Work instruction 1:
In the acne text, about how many people with acne had at least one parent who also had the disease?
Work instruction 2:
Translate this sentence from the acne text into Spanish: "The skin is a major organ of elimination."

Text:
++++++

Genes also play a role in the development of acne, most likely in conjunction with some of the environmental factors above. In about half of the people with acne, at least one parent was also affected by the disease.
What Are the Signs and Symptoms?
The symptoms of acne are the blackheads, whiteheads and pimples that develop on the face, back, chest and the upper arms. (read more)
When the more severe nodules or cysts form, scars may remain on the skin. People with acne may also suffer from low self-esteem or even depression.
Brenda’s Better Way
The gut-acne connection involves increased intestinal permeability due to dysbiosis, toxins, or food sensitivities. The resulting upregulation (increase) of inflammation often includes the entire body. Symptoms may include fatigue and malaise, joint and muscle pain, depression, headache, and skin eruptions including acne. There are genetic factors with acne that can be triggered by stress, a diet high in saturated fat and sugar and a lack of vegetables, fruit, and probiotics. These triggers promote intestinal dysbiosis that can contribute to acne. The high saturated-fat and sugar diet will also increase insulin resistance which can increase obesity and androgen production, both of which can lead to acne.
So once again we see that lifestyle, stress management, diet, hormone balance and beneficial bacteria may be the cornerstones of treatment for acne, as they are for so many other conditions.
Acne is treated by conventional doctors as a condition of the skin and only of the skin. I have a different viewpoint. The skin is a major organ of elimination. Toxins are released from the body through sweat. Imbalances inside the body can ultimately manifest through the skin. In my experience, people with skin conditions have underlying toxicity that needs to be addressed. Supporting liver function, the main toxin-processor of the body, is essential.
Gut imbalance plays a big role in conditions of the skin. Interestingly, antibiotics are often used to treat acne. Antibiotics reduce the inflammation of acne and may help to rid the skin of the Propionibacteria acnes that is associated with acne. But I give a huge caution here. Long-term antibiotic treatment is NOT the answer. Antibiotics disrupt the bacterial balance of the gut which serves as an essential foundation of good health. When antibiotic treatment is stopped, acne often returns in addition to a host of other conditions, including antibiotic resistance.
Addressing gut imbalance and poor diet is the best way to get to the underlying cause of acne. Natural approaches for acne treatment go much further than skin deep. The following recommendations encompass a whole-body approach for people with acne.
• Follow The Skinny Gut Diet for optimal health when dealing with acne.
• Eliminating dairy from the diet may be helpful for some people with acne.
• Other foods that may need to be avoided include alcohol, coffee, chocolate, saturated fats, trans fats, spicy foods, and refined carbohydrates (sugar, white flour, white rice, etc.).
• Do not squeeze blemishes, as this can introduce infection to the area.
• Avoid cosmetics that contain harsh ingredients that may irritate the skin.
• Chew food well for best digestion.
• Exercise regularly.
• Apply tea tree oil to blemishes to inhibit bacterial growth.
Complementary Mind/Body Therapies
• Colon hydrotherapy is helpful to remove toxins from the body.
• Stress can be a major component of this disease, so find ways to reduce it with therapies such as meditation, yoga, deep breathing, massage, biofeedback, or music therapy.
• Acupuncture is helpful for people with acne.

++++++

Saved data entries
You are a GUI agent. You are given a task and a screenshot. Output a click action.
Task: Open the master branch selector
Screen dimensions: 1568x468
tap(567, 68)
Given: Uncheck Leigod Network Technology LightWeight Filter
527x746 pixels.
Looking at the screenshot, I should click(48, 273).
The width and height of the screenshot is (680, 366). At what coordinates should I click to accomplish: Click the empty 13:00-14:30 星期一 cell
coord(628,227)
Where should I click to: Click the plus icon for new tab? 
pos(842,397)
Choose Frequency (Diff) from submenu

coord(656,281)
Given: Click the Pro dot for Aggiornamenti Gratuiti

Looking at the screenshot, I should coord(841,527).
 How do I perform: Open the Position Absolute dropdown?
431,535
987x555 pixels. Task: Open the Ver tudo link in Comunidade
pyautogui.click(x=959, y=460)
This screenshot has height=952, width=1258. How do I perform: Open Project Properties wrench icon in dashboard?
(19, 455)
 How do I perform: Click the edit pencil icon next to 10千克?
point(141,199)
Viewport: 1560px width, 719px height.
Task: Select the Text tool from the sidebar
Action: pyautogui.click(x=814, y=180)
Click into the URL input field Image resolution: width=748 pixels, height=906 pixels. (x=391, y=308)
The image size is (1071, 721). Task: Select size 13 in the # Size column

++++++

Worked solution 1:
About half.

Worked solution 2:
La piel es un órgano principal de eliminación.